TASK: What you return should be each line of the data containing the string "gray".

THE DATA:
-- Opening Marker --
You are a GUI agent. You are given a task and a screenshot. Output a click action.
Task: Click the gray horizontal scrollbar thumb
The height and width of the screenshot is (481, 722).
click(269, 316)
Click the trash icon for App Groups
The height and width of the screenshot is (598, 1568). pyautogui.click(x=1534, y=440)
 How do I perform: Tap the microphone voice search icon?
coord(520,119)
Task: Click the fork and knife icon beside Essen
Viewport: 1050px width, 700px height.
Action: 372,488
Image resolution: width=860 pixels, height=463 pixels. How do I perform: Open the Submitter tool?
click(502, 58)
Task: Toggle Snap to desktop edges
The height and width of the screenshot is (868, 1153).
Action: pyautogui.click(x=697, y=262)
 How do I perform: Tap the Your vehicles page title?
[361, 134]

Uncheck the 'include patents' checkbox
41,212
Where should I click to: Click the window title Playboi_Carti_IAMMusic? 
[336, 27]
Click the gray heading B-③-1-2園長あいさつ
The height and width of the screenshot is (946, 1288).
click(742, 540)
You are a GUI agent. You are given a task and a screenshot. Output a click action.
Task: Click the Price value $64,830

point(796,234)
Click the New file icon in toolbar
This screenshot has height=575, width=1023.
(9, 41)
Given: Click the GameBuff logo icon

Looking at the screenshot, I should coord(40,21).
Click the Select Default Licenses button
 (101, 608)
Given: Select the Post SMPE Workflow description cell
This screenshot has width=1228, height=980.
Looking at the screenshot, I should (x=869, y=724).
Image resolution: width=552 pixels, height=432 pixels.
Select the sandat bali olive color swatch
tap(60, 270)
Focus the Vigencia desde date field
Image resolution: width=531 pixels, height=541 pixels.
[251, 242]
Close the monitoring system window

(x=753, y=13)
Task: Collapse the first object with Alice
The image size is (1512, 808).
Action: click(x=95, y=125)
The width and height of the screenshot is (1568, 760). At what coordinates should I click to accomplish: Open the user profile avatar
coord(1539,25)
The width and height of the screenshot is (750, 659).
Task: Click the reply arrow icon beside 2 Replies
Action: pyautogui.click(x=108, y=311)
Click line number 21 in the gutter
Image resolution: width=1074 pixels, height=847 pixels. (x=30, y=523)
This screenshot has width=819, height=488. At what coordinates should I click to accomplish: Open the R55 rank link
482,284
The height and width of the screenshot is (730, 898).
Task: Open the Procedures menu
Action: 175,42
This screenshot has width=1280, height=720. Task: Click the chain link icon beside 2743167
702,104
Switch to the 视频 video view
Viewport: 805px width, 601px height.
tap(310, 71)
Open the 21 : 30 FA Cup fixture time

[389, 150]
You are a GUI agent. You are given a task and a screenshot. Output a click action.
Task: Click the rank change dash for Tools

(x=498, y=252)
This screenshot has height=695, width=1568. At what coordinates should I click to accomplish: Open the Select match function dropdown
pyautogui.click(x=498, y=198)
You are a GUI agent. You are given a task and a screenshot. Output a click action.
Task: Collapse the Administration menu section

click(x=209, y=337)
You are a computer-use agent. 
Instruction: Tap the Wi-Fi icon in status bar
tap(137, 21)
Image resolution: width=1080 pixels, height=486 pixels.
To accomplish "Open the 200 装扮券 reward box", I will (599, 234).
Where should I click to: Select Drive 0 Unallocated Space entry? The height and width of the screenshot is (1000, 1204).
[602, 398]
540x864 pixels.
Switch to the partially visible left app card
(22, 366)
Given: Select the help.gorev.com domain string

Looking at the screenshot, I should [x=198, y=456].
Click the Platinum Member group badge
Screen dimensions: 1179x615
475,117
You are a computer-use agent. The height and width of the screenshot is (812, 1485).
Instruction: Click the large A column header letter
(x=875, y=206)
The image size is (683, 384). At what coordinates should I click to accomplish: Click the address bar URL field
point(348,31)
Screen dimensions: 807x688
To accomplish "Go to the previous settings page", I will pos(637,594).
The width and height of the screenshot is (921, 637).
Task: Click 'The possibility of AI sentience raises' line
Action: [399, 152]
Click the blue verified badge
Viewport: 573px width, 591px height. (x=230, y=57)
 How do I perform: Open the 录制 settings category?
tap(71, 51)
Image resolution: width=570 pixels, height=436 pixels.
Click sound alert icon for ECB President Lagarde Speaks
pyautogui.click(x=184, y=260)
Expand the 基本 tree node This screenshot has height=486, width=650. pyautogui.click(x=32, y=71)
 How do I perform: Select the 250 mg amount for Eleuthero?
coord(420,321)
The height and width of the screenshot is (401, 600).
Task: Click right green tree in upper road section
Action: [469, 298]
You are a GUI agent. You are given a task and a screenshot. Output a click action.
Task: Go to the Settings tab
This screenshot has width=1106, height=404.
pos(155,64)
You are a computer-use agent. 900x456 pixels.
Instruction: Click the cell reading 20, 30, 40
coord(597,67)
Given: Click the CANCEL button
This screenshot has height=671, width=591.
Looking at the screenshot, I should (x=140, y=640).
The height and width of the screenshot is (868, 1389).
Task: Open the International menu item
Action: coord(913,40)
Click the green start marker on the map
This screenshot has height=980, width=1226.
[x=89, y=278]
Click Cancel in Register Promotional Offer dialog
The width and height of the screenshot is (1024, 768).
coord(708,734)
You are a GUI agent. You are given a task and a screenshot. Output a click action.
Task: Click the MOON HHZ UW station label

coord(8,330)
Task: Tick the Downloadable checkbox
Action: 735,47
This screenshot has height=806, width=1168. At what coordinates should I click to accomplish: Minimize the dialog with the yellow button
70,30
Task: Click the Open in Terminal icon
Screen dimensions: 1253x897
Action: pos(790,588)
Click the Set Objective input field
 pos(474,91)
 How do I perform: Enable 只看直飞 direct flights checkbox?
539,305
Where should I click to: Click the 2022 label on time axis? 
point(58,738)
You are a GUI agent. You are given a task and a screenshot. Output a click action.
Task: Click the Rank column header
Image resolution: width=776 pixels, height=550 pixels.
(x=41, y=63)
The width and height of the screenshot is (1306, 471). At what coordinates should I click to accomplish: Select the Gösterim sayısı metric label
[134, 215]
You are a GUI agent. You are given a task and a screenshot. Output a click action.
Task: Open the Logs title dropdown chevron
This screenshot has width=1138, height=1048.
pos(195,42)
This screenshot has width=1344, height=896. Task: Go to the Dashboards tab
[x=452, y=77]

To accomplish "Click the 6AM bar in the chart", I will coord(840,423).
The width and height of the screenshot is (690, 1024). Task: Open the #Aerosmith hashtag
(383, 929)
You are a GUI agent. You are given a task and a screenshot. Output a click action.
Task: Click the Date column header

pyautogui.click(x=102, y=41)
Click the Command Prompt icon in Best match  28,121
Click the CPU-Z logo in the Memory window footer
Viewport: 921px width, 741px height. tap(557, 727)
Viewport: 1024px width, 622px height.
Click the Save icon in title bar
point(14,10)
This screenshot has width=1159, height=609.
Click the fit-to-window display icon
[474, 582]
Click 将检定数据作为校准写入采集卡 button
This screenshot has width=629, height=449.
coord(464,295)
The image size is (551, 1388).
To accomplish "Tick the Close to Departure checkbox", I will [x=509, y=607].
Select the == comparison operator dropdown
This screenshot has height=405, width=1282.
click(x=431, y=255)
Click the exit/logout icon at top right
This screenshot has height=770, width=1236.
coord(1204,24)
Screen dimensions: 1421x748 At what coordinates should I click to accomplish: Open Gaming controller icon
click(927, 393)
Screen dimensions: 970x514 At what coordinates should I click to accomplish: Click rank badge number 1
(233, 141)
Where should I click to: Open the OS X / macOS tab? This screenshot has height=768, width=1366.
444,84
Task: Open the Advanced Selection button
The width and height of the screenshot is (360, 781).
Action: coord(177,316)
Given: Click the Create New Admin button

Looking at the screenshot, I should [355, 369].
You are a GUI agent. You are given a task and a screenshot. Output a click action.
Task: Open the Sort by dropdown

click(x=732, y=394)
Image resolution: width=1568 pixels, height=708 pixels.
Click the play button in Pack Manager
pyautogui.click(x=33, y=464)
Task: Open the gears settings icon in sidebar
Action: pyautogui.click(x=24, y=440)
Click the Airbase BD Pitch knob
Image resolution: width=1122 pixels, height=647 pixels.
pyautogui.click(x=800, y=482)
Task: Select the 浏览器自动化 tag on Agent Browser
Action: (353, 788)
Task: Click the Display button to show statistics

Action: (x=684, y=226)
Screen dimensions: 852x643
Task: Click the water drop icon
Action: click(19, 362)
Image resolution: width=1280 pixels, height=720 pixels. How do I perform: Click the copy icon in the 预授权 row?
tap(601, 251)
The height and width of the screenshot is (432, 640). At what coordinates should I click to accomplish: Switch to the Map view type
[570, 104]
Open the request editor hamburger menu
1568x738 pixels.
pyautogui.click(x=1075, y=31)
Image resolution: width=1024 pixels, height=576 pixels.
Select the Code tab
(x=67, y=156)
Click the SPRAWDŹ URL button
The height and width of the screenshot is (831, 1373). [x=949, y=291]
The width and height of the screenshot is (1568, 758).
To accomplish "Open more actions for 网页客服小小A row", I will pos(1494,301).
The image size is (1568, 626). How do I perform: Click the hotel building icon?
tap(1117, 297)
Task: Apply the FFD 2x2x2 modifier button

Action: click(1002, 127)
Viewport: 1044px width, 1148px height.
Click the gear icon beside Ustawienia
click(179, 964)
-- Closing Marker --
ANSWER FOR THIS EXERCISE:
Task: Click the gray horizontal scrollbar thumb
Click the gray heading B-③-1-2園長あいさつ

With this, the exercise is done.